As long as I find a balance that is what truly matters. Right?! How do the other moms and dads out there handle this situation?
Comments (9)
I'm definitely interested in reading other people's replies to this post. It's something I constantly worry about. My husband and I don't really watch much television, at least we didn't before we had a baby. Our lives are full of productive things and didn't have much time for it. But when Aaron was born, I had the television on more than ever. Mainly when he'd want to nurse for hours and there wasn't much else to do. I still tend to have the television on in the background a good deal of the time, usually on the news. The thing is, I've noticed that even at 3 months, he seems very interested in the television (probably because there are a lot of faces to look at). Even if the television is off and I'm feeding him or getting him settled for a nap, he tends to turn his head to look at the television. I'm afraid I've already gotten him addicted at such an early age.
I used the t.v. a lot when my duaghter was first born, mostly for background, or for something to do when she was young and slept a lot, as she progressively got older I made sure we weren't watching t.v. as much and now she's 18 months and yes, I use it occasionally through out the day mostly just when i need to get something done, and it has to get done while she's awake and i need her to be distracted...already she knows how to say "raggle ock" (meaning fraggle rock) and "boo coo" (meaning blues clues) although I dont' use it constantly and we don't have cable or anything, so it really is a short amount of time throughout the day, i find it a relief that I have the luxury to do that for a few minutes...I don't particularly think it's that bad for awhile a day, but when it's all the time all day everyday that's when it's a problem. I see kids all the time who are 3, 4 and older and the only part of their imagination they use is to reinact something they saw on t.v. or on a video game, that's when I feel there's a bit of a problem...does that make sense?
I'll tell you how my mom dealt with our "TV time" and I plan on doing the exact same thing.
She started this when I was almost 3 and my brother followed in the same pattern when he was almost 3. On Sunday she gave me five dollars in quarters. This was my "TV money". Every show I watched on TV cost one quarter. There was a jar labeled "TV Money" sitting next to the TV. If we wanted to watch a show, we had to put a quarter in the jar. We could watch however much we wanted at one time but when those quarters were gone, they were gone. When the week was over, we got to keep whatever quarters were left over. There WERE exceptions --- on Saturday mornings we got two free hours of cartoons and we were allowed to watch one show during lunch time (we were homeschooled.) During holidays like Christmas and Thanksgiving or if we went to visit family, or we were sick, the quarters didn't apply. They DID however apply during the summer. It worked with my brother and I REALLY well. She did this with us till we were 12/13 --- old enough to govern ourselves. It helped, I rarely watched TV in high school and in college.

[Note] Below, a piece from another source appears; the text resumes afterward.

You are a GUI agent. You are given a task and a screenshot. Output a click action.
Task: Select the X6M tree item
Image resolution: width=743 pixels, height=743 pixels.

My son is 5 months old and I pop in Baby Einstein every morning so I can get a bit of housework done or eat breakfast. It's 30 minutes so I don't feel bad but....occasional TV isn't going to hurt anyone. :)
@XxFireXboltxX@xanga - i'm going to have to remember that! thats a REALLY good idea
We didn't let my son watch TV until he was 2. He's, well, he's a natural ball of energy. Luckily he loved being read to and started reading himself at two, so there were quiets moments thanks to books. But, I only did chores when he was sleeping because, as a stay at home mom I felt like he was my job now, and when I worked in an office the chores didn't get done during the day. When he was older, say three, there were some responsibilities we wanted him to work on. So we made a chart listing them. For each responsibility he did (small and simple things like brush his teeth in the morning) he "earned" 10 minutes of media time. He could earn 50 minutes for his daily responsibilities and he could earn up to 30 minutes more weekly for some extras (like helping to clean his playroom.) When he "spent" his time, that was it. It worked great because it kept me accountable, and when his time was up there was no arguing to get him off PBS kids, he new he'd spent his time. Personally, if you would have guilt either way, I would choose guilt over not getting chores done than guilt over not playing with your son.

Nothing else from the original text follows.